# WORK TO COMPLETE
Resume the passage on paddy irrigation, water saving, and carbon reduction, picking up right after its final sentence.

These results support the use of net water consumption at the irrigation district level, alongside or in place of the field-level irrigation water utilization coefficient (IWUC), as a baseline for assessing water-saving benefits. This finding has important methodological implications for China’s current assessment framework of effective irrigation water use coefficients: employing the field-level indicator as the core assessment criterion may systematically overestimate actual water resource efficiency by approximately 40–50%, which may lead to a partial misalignment between policy incentives and actual hydrological outcomes. Transitioning the water efficiency assessment metric from field-scale water use coefficients to net water consumption at the irrigation district level would align water resources governance more closely with the actual hydrological process, consistent with the net consumption-based water-saving accounting framework advocated by Lankford [10].

4.2. Carbon–Water Decoupling Mechanisms and Policy Implications

The most policy-relevant finding of this study is the significant decoupling between carbon reduction and water saving benefits. The difference in water saving rate between AWD and CI is about 6 percentage points, the difference in carbon reduction rate is only 0.86 percentage points, and the anaerobic inhibition pathway of CH4 contributes 96.6% of the total carbon reduction.
The mechanistic basis of this phenomenon resides in the process-level dynamics of CH4 suppression. Under continuously flooded conditions, soil redox potential (Eh) remains below −200 mV for extended periods, sustaining a stable anaerobic environment favorable to methanogenic archaea. Both AWD and CI rapidly elevate the surface soil Eh above +200 mV by introducing drying periods (3–7 days without a ponding water layer), effectively suppressing methanogenic activity while promoting the competitive dominance of methane-oxidizing bacteria. Given the high similarity of the drying management protocols between the two irrigation regimes, their CH4 reduction coefficients are nearly equivalent (46.30% vs. 45.25%), such that the additional approximately 6% irrigation water saving achieved by AWD relative to CI does not commensurately translate into enhanced carbon reduction benefits. Monte Carlo simulation results further corroborate this mechanistic conclusion: the 95% confidence intervals of provincial carbon-abatement potential for AWD and CI overlap by 91%, indicating no statistically significant difference and confirming that carbon reduction is predominantly determined by the drying management protocol rather than absolute water volume. These findings substantiate that the critical regulatory variable governing GHG emission reduction in paddy fields is the dynamic transition of water status (frequency and duration of flooding–drying alternation) rather than the irrigation water quantity per se—an observation carrying substantial policy implications for the formulation of synergistic carbon–water management strategies in irrigation districts.

Saved data entries
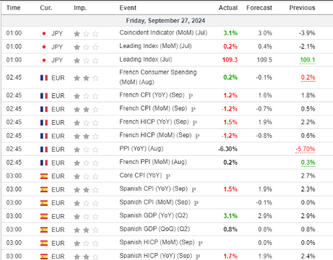The height and width of the screenshot is (260, 333).
Task: Click the Friday, September 27, 2024 date row
Action: [167, 21]
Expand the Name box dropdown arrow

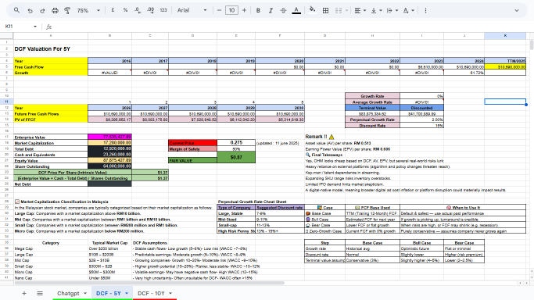(34, 27)
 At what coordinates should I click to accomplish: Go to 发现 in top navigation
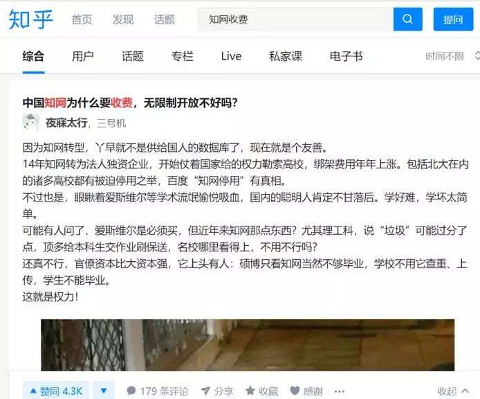123,19
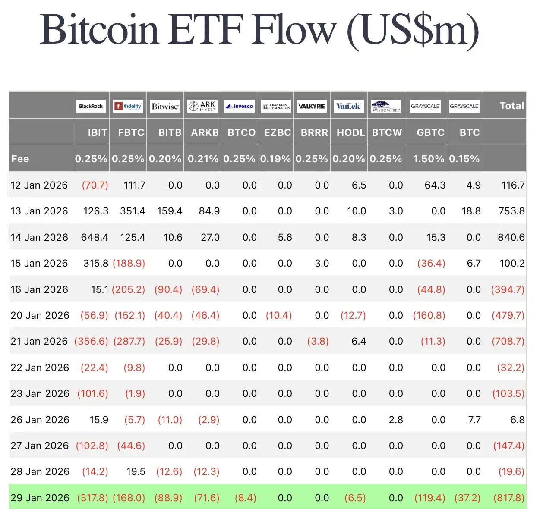Click the GBTC 1.50% fee cell
The height and width of the screenshot is (509, 543).
pyautogui.click(x=428, y=159)
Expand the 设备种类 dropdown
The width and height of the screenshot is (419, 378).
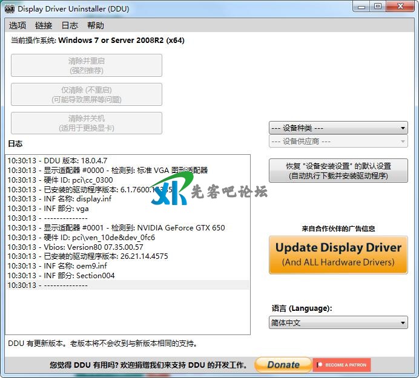338,128
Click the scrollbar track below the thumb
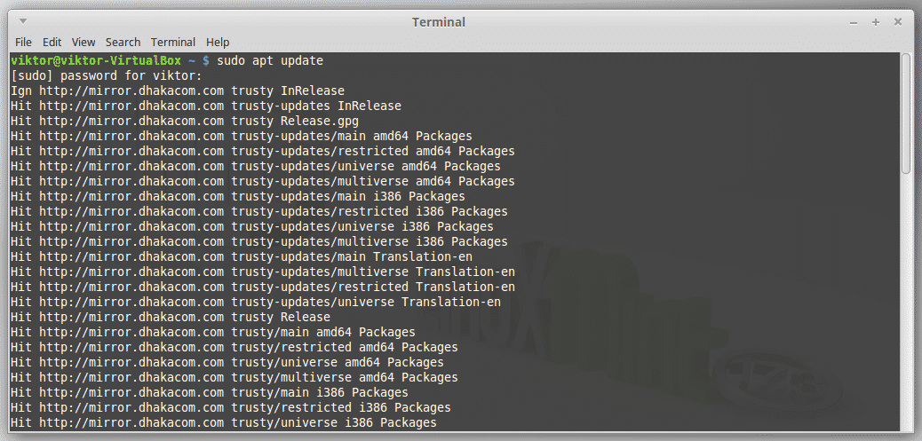Screen dimensions: 922x441 click(906, 311)
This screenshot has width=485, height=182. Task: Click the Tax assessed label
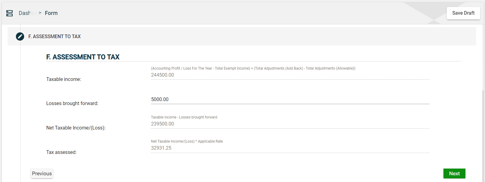pos(61,152)
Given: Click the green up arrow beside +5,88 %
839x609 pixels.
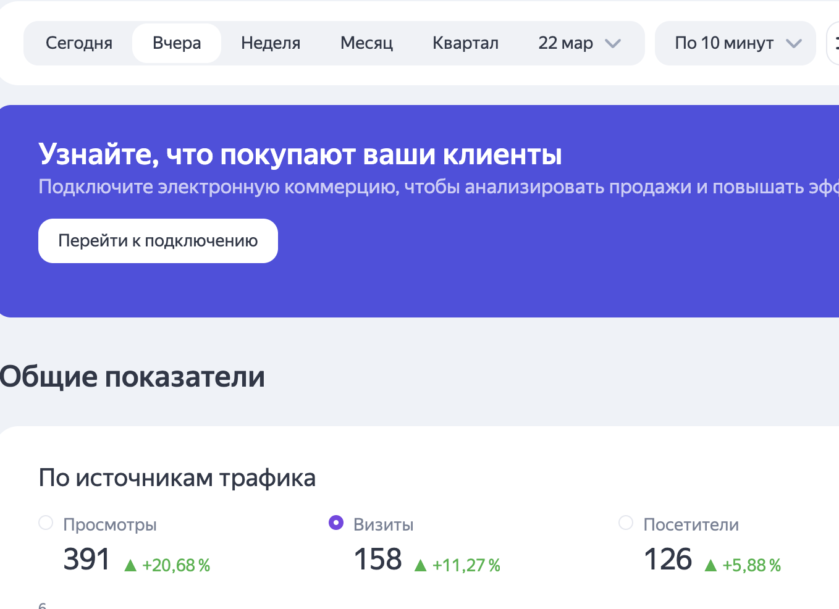Looking at the screenshot, I should point(710,565).
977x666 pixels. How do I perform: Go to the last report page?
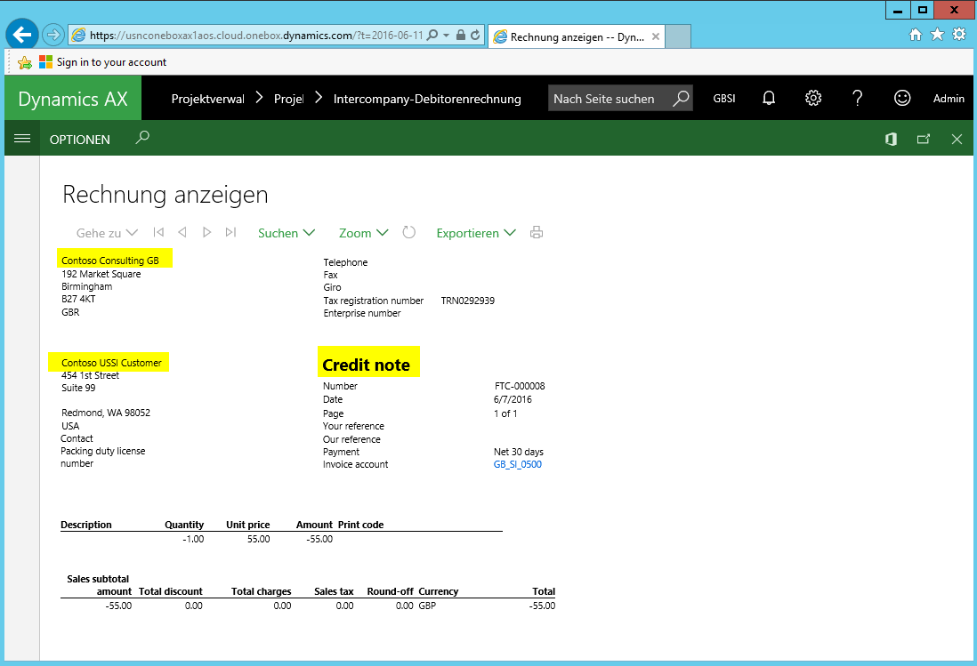[x=230, y=233]
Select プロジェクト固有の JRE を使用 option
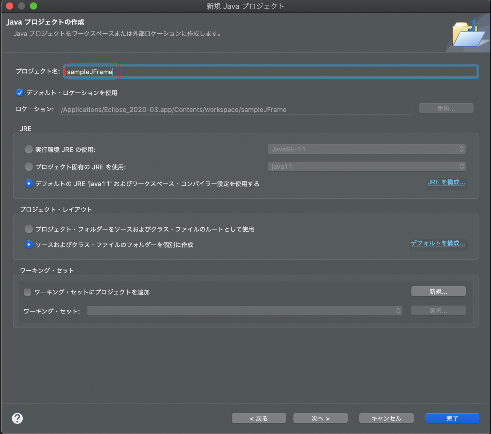The height and width of the screenshot is (434, 491). click(x=29, y=167)
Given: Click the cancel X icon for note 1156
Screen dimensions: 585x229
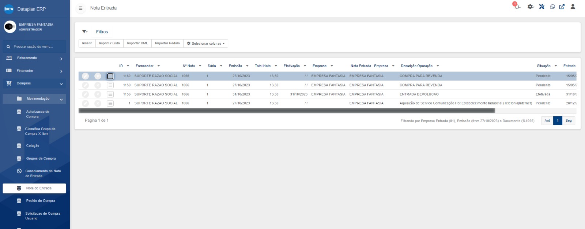Looking at the screenshot, I should [98, 94].
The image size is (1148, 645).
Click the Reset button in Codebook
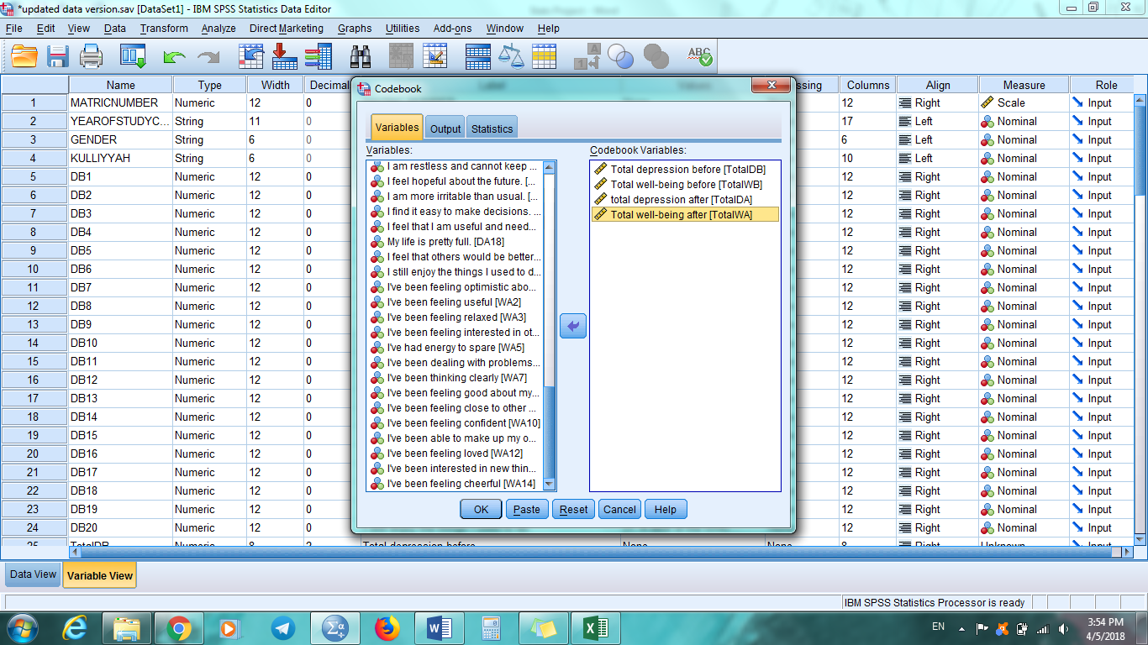pos(572,509)
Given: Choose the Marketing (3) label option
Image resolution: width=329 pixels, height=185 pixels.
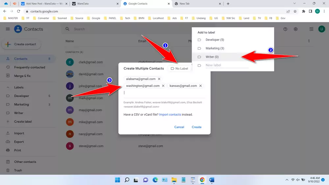Looking at the screenshot, I should [x=215, y=48].
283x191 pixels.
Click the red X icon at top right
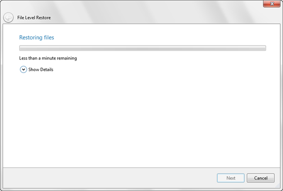272,4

# WRITTEN ANSWER
This non-proportionality stems from the process mechanism of CH4 production: methanogenic bacteria are highly sensitive to soil Eh, and methanogenic activity is significantly inhibited when the field water layer subsides to raise Eh above -150 mV, while Fe3+/Mn4+ and other alternative electron acceptors competitive reduction further compresses the space for methanogenesis [12]. Although the total amount of irrigation water was different, both AWD and CI realized multiple fall-dry processes in the middle of the growing season, which triggered a similar number of Eh lifting events, resulting in a high degree of convergence in carbon reduction efficiency. Based on the global AWD meta-analysis, Bo et al. similarly pointed out that the correlation between CH4 suppression effect and the frequency of desiccation was significantly stronger than that of the depth of desiccation [14]; Li et al. revealed the microscopic mechanism by which the root aeration tissue switches from a methane emission channel to an oxygen input channel during the desiccation phase, indicating that even for the relatively mild CI scenario, as long as the duration of desiccation is long enough to activate the oxygen transport function of the root aeration tissue, the effect of carbon emission reduction can be converged to that of the AWD scenario [1].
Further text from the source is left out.